WHAT THIS TASK INVOLVES: Rewrite the lines as a numbered list with the blank lines dropped, beginning with the line containing "Screen dimensions: 2006x1048" and ending with the line containing "coord(1880,144)", both included. List only those lines.

** Start **

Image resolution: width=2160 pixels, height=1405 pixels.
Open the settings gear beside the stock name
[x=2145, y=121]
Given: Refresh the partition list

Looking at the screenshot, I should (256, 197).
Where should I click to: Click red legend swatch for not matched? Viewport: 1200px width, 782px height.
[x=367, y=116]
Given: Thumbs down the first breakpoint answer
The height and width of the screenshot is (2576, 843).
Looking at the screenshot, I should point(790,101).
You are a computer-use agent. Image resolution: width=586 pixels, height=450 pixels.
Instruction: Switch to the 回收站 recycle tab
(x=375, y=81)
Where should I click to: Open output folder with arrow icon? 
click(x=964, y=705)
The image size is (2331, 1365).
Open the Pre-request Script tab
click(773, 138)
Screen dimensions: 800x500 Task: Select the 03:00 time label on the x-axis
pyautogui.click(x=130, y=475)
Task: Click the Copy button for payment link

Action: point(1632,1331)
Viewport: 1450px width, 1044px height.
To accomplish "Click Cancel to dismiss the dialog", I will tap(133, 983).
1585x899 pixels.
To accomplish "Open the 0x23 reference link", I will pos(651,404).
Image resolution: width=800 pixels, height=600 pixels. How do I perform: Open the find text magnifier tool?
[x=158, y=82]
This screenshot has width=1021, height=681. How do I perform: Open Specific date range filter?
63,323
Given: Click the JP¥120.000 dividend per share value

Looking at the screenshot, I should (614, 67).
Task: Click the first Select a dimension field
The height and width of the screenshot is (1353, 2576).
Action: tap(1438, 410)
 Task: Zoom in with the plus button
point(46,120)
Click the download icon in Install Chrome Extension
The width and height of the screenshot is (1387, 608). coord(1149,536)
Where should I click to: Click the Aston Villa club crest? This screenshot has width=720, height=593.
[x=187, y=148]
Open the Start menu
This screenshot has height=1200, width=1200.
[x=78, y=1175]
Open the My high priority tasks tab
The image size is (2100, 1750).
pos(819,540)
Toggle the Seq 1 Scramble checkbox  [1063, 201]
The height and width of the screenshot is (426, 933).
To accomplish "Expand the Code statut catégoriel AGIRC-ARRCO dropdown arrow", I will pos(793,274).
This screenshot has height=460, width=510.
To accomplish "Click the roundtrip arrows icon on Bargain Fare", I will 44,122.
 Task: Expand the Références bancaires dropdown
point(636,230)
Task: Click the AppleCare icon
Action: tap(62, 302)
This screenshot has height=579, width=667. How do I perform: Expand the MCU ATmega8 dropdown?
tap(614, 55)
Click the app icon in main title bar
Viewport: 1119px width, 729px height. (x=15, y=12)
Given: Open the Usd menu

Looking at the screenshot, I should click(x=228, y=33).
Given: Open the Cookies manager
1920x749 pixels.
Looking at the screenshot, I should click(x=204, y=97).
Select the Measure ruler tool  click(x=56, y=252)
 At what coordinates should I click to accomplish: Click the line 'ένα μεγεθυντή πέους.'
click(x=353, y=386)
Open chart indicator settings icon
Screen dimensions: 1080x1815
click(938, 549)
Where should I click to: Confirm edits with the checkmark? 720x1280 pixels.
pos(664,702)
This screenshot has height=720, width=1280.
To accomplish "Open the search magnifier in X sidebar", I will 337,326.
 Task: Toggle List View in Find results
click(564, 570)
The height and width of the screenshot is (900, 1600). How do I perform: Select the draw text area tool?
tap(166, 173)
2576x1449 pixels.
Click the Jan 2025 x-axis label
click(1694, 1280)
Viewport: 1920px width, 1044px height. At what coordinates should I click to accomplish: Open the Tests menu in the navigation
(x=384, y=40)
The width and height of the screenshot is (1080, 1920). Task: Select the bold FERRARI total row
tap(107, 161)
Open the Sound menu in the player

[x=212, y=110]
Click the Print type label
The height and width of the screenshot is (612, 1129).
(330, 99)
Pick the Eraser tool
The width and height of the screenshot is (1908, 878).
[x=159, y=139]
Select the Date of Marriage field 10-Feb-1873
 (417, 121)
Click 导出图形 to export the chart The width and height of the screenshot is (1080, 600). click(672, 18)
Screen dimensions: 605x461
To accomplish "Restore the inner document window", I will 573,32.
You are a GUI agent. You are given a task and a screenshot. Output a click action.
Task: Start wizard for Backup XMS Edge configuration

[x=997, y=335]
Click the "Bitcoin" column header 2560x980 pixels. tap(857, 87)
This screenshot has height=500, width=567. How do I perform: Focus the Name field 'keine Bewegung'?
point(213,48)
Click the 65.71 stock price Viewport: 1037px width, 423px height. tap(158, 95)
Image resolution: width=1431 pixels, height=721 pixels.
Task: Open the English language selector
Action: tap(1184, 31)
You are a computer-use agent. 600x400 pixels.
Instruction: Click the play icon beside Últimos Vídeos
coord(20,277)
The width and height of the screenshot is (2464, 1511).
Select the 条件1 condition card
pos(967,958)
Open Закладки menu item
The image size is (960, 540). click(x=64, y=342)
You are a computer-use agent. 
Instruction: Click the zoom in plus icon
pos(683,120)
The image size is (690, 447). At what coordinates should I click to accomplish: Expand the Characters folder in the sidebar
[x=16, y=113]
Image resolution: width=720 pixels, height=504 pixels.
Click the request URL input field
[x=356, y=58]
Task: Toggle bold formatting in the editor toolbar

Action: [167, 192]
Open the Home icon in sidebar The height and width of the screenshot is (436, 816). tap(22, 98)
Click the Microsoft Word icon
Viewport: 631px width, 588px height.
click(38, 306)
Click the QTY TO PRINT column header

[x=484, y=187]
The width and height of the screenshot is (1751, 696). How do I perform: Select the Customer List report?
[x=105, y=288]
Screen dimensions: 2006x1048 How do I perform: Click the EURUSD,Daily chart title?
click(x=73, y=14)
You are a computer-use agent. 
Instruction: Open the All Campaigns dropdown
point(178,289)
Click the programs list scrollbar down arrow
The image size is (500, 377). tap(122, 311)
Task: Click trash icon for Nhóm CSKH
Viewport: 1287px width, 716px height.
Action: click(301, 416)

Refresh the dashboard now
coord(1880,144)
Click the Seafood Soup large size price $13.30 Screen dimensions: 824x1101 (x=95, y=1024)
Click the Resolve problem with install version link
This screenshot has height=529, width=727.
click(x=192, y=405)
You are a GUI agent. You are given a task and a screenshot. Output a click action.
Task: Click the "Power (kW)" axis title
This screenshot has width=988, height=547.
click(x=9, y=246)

** End **

SOLUTION TO THE PROBLEM:
1. Screen dimensions: 2006x1048 How do I perform: Click the EURUSD,Daily chart title?
2. click(x=73, y=14)
3. You are a computer-use agent. 
4. Instruction: Open the All Campaigns dropdown
5. point(178,289)
6. Click the programs list scrollbar down arrow
7. The image size is (500, 377). tap(122, 311)
8. Task: Click trash icon for Nhóm CSKH
9. Viewport: 1287px width, 716px height.
10. Action: click(301, 416)
11. Refresh the dashboard now
12. coord(1880,144)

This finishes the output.